■ **TRAVAIL À FAIRE**
1 - Répondez aux questions suivantes d'après le texte sur les élections conventionnelles :
(a) Pour quel jour les assemblées primaires furent-elles convoquées ?
(b) De qui étaient composés les corps électoraux du degré inférieur ?
(c) Quel mode de vote figurait parmi les questions qui passionnèrent le plus grand nombre des sections ?
2 - Dans les lignes de données, de la ligne contenant « Task: Select Search posts in right panel » jusqu'à la dernière ligne incluse, substituez « image » à « screenshot ». Recopiez seulement ces lignes, sans rien changer d'autre.

Aussi bien il est temps de faire connaître par quelle série de violences et d'illégalités tous les héros du 2 septembre parvinrent à former cette trop fameuse députation de Paris qui était destinée à effrayer d'abord, à dominer ensuite la Convention.

 

VI

Pour les élections conventionnelles, le système des deux degrés avait été maintenu par les décrets du 10 et du 12 août[14]. En conséquence, les assemblées primaires furent convoquées pour le dimanche 26 août, et les assemblées électorales pour le dimanche suivant 2 septembre. Les lois du 22 décembre 1789 et du 3 février 1790, relativement à la tenue de ces assemblées, n'avaient point été abrogées ; seulement, la distinction constitutionnelle entre les citoyens actifs et les citoyens passifs ayant été supprimée, les corps électoraux du degré inférieur étaient composés de l'universalité des citoyens majeurs et domiciliés.

Déjà, avant la chute de la royauté et surtout après le 10 août, chacune des ~8 sections de Paris avait, comme nous l'avons vu, pris les allures d'une assemblée souveraine et s'était habituée à exécuter ou modifier, selon son bon plaisir, les lois générâtes édictées par l'Assemblée législative. Dans une république la loi émanant de !a volonté générale doit, avant tout, être uniformément appliquée et obéie ; mais les sections parisiennes, donnant au principe de la souveraineté populaire la plus singulière des interprétations, prétendaient que chaque assemblée primaire devait avoir la faculté d'exercer la portion de souveraineté qui lui appartenait, de la manière qui lui paraissait la plus sage et la plus expéditive[15]. A l'occasion des élections conventionnelles, leur esprit d'insubordination, soutenu et encouragé par le conseil général de la Commune lui-même, se manifesta avec plus d'éclat que jamais. Dès que les sections constituées en assemblées primaires eurent à s'occuper du choix des électeurs du deuxième degré, on les vit, sans le moindre égard pour les dispositions les plus formelles de la loi électorale, agiter dans un sens ultra-révolutionnaire les questions les plus graves. Celles qui eurent le privilège de passionner le plus grand nombre des sections furent :

L'abolition du mode d'élection à deux degrés ;

Le droit d'ostracisme à réserver aux assemblées primaires sur les choix faits par le corps électoral ;

Le vote à haute voix dans les assemblées du premier et surtout du deuxième degré.

■ **LIGNES DE DONNÉES**

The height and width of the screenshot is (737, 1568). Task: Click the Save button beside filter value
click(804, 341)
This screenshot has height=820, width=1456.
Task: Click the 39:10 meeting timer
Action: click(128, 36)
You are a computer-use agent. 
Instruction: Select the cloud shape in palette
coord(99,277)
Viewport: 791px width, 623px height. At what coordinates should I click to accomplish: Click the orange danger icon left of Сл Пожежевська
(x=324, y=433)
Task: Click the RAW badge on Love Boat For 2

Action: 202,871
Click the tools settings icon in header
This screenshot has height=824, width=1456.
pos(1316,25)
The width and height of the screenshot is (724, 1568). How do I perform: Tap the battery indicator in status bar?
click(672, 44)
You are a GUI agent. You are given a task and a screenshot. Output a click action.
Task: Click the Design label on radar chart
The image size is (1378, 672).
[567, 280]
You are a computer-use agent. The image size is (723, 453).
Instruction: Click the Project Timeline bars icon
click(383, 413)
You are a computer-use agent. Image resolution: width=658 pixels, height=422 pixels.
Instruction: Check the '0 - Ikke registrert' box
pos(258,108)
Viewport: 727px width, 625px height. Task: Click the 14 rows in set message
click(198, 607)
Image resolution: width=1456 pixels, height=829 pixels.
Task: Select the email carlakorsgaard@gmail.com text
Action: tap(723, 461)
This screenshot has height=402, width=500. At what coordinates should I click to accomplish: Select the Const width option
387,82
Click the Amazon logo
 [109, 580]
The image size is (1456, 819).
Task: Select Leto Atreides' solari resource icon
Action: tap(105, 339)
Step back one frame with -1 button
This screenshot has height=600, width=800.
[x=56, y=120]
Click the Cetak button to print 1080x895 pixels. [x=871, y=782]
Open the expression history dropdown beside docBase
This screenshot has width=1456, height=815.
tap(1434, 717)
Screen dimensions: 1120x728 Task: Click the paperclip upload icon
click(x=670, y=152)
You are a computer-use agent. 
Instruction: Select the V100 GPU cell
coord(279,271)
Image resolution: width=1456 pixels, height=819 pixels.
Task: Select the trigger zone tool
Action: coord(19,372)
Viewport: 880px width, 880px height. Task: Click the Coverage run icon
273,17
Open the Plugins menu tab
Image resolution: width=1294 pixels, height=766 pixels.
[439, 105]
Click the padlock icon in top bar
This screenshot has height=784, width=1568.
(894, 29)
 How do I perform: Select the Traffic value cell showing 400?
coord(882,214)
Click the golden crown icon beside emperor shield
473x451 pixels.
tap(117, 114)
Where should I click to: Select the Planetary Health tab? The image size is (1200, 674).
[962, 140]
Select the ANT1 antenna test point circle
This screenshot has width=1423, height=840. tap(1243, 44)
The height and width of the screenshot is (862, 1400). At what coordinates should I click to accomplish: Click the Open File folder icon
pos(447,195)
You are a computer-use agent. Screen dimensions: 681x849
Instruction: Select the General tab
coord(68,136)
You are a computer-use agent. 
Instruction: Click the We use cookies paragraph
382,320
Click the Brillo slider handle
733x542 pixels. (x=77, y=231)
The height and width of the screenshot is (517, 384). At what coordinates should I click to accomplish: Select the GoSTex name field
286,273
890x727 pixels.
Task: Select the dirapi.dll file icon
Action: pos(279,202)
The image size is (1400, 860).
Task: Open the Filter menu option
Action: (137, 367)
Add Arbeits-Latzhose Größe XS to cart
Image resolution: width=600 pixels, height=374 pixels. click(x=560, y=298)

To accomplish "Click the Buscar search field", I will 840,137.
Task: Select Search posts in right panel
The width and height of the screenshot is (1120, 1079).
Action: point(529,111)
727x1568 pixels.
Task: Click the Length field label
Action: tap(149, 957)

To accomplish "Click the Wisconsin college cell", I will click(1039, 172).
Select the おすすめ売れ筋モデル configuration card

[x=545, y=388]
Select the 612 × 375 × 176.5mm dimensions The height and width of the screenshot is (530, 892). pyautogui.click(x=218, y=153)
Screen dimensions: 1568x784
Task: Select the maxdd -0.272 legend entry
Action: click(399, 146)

■ **RÉPONSES À L'EXERCICE**
1 -
(a) Pour le dimanche 26 août.
(b) De l'universalité des citoyens majeurs et domiciliés.
(c) Le vote à haute voix dans les assemblées du premier et surtout du deuxième degré.

2 -
Task: Select Search posts in right panel
The width and height of the image is (1120, 1079).
Action: point(529,111)
727x1568 pixels.
Task: Click the Length field label
Action: tap(149, 957)

To accomplish "Click the Wisconsin college cell", I will click(1039, 172).
Select the おすすめ売れ筋モデル configuration card

[x=545, y=388]
Select the 612 × 375 × 176.5mm dimensions The height and width of the image is (530, 892). pyautogui.click(x=218, y=153)
Screen dimensions: 1568x784
Task: Select the maxdd -0.272 legend entry
Action: click(399, 146)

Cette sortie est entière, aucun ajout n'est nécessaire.